(Screenshot grounding data)
⁂
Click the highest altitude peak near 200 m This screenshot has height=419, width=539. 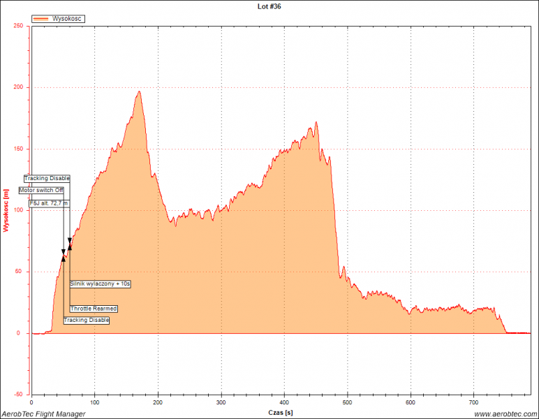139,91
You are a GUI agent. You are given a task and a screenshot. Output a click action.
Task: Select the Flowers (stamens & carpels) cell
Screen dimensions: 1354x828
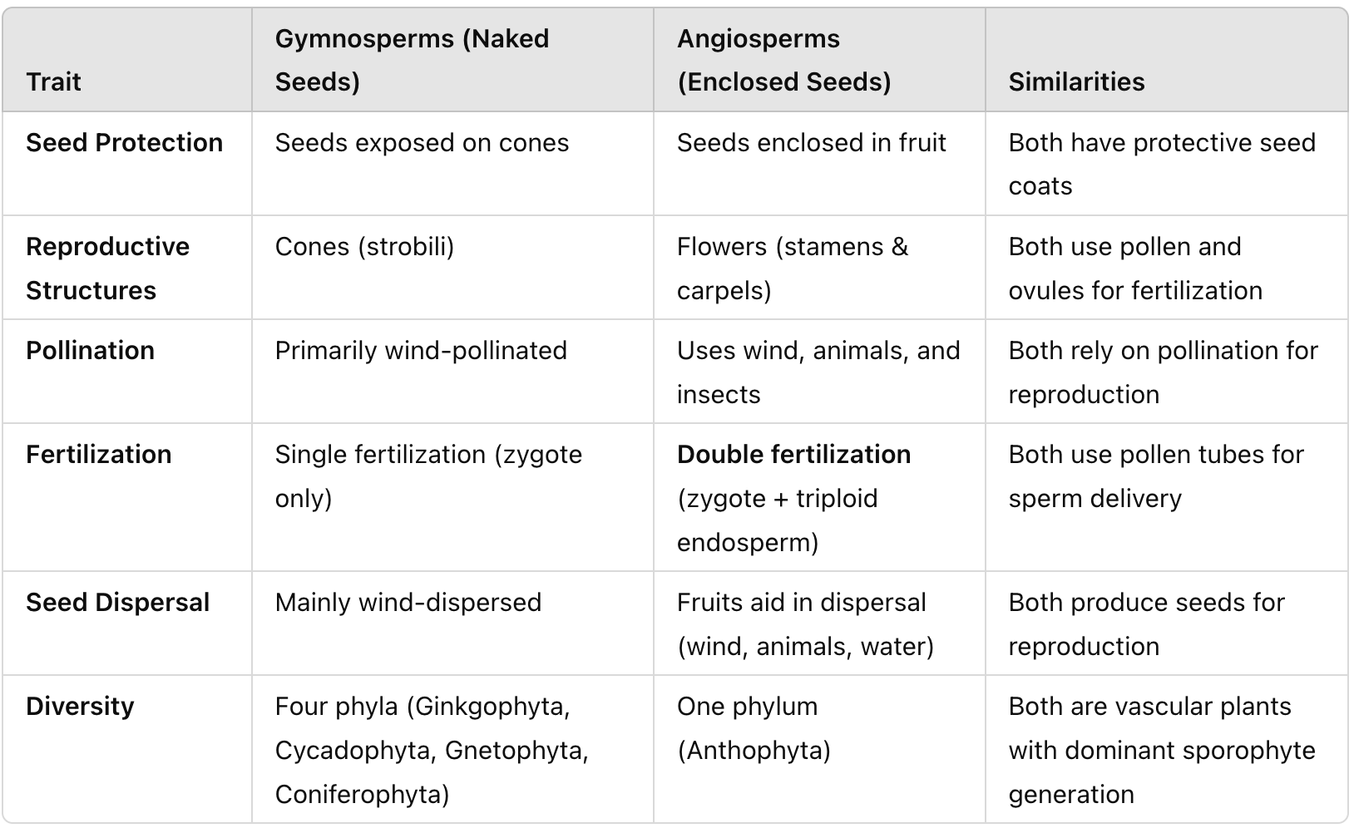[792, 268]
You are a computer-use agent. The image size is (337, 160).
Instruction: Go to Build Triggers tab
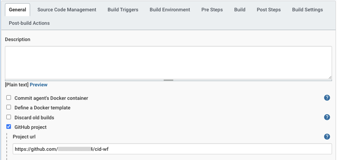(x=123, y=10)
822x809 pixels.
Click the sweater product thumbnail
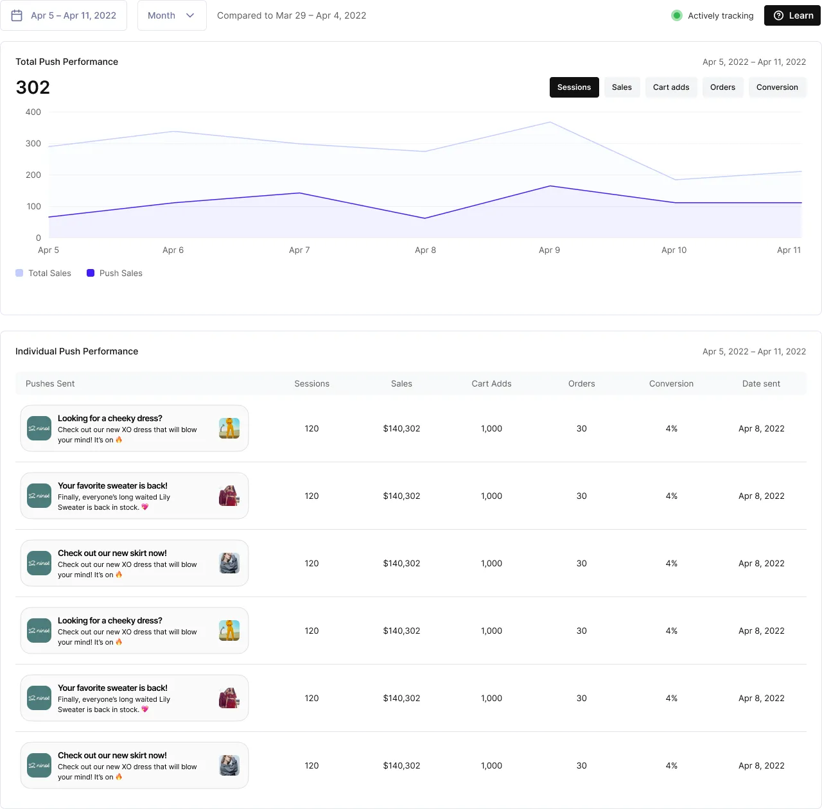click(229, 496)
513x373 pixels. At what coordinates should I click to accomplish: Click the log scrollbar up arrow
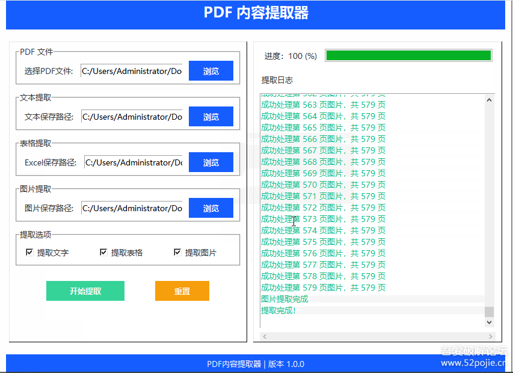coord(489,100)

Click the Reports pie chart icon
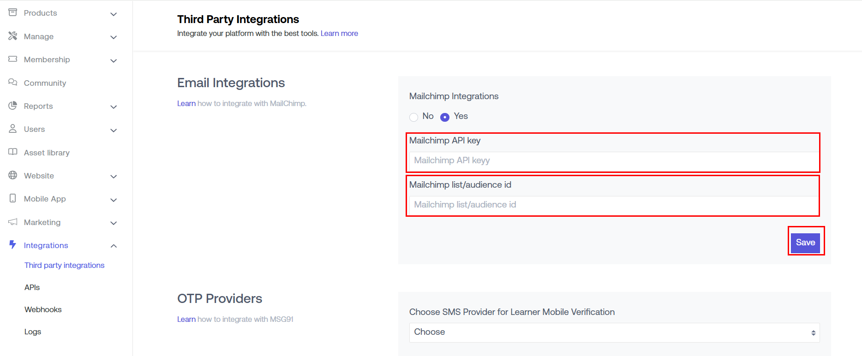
⁂
### TASK OBJECTIVE
Once the line containing "513x373 pixels. At" is found, transcribe it and every line after it to the end of the records, exactly and with no pictures.

### SOLUTION
513x373 pixels. At what coordinates should I click to accomplish: Click the log scrollbar up arrow
coord(489,100)

Click the Reports pie chart icon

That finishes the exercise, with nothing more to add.